[Stored items]
[Start of section]
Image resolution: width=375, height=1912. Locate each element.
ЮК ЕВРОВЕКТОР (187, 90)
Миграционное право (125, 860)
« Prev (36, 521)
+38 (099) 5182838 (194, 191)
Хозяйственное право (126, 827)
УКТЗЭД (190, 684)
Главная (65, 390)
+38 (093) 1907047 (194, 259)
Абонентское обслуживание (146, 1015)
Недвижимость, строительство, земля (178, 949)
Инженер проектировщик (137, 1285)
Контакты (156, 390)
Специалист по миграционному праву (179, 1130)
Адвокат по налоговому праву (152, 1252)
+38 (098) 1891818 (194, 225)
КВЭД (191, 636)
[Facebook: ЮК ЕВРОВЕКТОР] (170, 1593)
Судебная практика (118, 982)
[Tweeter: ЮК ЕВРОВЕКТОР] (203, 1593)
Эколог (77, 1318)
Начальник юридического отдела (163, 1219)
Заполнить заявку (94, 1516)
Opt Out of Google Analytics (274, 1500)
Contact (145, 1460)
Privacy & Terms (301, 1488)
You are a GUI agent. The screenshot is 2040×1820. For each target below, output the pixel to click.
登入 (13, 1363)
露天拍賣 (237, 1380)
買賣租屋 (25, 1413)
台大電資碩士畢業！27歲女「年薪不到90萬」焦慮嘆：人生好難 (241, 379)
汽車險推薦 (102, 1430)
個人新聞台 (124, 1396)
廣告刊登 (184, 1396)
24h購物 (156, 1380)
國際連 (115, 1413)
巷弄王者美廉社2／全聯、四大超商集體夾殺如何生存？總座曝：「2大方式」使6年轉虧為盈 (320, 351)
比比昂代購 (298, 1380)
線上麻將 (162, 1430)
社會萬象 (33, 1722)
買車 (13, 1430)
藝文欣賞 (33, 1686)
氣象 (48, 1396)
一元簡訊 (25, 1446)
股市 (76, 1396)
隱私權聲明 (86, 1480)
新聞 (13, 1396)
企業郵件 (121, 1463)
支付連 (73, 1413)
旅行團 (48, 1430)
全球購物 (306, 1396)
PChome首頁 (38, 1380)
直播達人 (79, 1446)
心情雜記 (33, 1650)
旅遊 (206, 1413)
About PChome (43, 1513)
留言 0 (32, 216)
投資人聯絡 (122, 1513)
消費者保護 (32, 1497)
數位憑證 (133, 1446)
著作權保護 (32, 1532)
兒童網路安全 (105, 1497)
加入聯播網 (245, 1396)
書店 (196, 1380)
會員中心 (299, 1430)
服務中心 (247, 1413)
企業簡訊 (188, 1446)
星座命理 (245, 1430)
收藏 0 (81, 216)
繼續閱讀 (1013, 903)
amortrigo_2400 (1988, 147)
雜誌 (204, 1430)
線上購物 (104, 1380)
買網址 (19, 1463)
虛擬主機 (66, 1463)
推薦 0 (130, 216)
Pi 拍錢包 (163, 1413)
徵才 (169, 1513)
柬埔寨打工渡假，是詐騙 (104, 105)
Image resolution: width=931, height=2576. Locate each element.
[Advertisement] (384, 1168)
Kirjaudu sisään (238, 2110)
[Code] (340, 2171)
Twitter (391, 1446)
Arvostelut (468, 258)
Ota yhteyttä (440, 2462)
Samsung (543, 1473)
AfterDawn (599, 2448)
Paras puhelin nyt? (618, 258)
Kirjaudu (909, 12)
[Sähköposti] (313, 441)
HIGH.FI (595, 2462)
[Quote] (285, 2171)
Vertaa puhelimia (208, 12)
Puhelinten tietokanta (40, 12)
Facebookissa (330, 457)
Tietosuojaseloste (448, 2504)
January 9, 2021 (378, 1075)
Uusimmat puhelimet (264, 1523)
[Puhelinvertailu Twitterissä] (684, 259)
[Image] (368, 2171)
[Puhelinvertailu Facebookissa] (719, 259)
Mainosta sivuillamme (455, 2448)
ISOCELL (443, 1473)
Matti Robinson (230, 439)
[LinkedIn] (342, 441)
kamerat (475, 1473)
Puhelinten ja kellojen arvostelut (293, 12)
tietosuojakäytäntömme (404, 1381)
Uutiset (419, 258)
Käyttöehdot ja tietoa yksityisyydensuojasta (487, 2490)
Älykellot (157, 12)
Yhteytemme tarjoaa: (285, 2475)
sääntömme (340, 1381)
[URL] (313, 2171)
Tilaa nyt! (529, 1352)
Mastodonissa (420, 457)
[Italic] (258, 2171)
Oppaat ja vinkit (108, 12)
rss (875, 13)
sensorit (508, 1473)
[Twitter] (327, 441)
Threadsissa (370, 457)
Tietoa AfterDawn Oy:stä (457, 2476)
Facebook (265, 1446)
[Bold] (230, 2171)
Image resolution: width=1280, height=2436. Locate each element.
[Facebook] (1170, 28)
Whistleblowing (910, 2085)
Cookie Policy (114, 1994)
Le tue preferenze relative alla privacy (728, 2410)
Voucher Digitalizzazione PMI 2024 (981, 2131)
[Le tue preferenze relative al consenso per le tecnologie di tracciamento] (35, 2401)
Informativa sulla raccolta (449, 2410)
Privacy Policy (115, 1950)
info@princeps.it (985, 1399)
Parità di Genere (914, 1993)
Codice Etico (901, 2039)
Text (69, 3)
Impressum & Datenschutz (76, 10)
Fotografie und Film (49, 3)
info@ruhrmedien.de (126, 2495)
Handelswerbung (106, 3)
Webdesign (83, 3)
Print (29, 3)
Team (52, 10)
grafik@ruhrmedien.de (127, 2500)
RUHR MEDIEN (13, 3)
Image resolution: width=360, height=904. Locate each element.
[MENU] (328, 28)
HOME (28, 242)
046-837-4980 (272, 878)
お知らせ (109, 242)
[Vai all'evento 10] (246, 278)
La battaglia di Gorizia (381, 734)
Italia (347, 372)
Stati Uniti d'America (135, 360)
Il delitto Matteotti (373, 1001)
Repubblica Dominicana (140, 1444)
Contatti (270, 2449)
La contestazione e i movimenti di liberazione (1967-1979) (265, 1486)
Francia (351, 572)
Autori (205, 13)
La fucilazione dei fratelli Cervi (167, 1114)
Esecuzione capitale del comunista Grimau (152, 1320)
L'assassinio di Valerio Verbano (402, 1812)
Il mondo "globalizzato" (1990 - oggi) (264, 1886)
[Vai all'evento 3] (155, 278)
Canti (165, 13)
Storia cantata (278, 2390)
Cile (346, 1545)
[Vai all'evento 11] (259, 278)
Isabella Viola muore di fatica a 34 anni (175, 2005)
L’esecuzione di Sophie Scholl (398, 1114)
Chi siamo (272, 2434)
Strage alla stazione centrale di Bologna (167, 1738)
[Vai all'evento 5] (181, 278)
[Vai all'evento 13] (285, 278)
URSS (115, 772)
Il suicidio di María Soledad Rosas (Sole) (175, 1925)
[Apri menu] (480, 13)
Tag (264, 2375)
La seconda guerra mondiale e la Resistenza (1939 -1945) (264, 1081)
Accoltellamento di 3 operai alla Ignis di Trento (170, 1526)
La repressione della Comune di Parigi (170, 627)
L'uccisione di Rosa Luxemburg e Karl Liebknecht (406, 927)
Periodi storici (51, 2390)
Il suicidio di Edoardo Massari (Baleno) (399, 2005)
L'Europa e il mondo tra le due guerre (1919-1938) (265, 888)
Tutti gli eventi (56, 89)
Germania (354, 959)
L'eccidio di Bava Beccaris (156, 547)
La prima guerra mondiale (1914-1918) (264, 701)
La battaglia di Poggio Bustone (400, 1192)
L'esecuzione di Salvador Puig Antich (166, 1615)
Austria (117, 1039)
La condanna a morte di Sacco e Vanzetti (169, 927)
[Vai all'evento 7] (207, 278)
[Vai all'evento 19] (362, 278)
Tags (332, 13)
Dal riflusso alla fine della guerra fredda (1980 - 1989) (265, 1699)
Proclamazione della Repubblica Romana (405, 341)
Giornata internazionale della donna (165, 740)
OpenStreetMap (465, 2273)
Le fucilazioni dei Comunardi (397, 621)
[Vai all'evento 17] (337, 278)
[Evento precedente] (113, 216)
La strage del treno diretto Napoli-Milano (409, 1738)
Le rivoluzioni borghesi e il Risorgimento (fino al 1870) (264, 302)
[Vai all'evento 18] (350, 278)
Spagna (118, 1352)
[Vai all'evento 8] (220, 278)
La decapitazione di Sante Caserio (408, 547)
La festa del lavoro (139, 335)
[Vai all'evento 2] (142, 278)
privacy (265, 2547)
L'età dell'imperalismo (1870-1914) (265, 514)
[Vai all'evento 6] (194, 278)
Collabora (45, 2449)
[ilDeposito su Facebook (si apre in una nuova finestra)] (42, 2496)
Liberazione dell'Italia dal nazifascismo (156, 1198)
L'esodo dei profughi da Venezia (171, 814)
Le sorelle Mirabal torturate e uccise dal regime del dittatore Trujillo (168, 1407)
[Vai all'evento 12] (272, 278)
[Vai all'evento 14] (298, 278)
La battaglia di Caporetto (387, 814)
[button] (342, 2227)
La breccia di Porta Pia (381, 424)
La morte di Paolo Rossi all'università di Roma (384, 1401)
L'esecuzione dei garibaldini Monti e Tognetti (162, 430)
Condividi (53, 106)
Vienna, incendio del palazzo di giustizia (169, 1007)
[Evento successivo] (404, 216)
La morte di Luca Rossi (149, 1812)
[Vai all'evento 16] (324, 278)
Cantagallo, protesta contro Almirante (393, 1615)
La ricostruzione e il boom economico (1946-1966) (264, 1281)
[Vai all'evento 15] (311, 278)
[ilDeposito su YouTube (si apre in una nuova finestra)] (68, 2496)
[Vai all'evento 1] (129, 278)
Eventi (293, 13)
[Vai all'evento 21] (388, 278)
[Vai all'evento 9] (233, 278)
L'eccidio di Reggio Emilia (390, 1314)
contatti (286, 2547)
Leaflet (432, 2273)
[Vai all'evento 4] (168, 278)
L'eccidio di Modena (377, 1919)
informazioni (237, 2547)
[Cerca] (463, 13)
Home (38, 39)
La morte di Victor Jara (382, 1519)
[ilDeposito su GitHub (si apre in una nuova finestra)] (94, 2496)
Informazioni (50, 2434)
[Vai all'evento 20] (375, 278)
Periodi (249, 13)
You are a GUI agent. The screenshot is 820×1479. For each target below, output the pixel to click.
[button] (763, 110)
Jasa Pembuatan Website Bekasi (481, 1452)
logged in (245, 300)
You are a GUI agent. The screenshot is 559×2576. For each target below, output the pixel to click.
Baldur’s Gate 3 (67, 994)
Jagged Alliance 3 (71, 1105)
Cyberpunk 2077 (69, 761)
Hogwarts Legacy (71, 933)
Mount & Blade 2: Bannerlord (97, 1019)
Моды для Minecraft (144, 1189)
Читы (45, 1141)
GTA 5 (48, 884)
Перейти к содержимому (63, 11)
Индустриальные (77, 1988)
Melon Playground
[End of section]
§ Exercise instructions: Using the data above, extract exactly the lines from the one that holds "Cookie Policy (114, 1994)" to the one that holds "info@princeps.it (985, 1399)", both ends included, and no others.

§ Task answer:
Cookie Policy (114, 1994)
Le tue preferenze relative alla privacy (728, 2410)
Voucher Digitalizzazione PMI 2024 (981, 2131)
[Le tue preferenze relative al consenso per le tecnologie di tracciamento] (35, 2401)
Informativa sulla raccolta (449, 2410)
Privacy Policy (115, 1950)
info@princeps.it (985, 1399)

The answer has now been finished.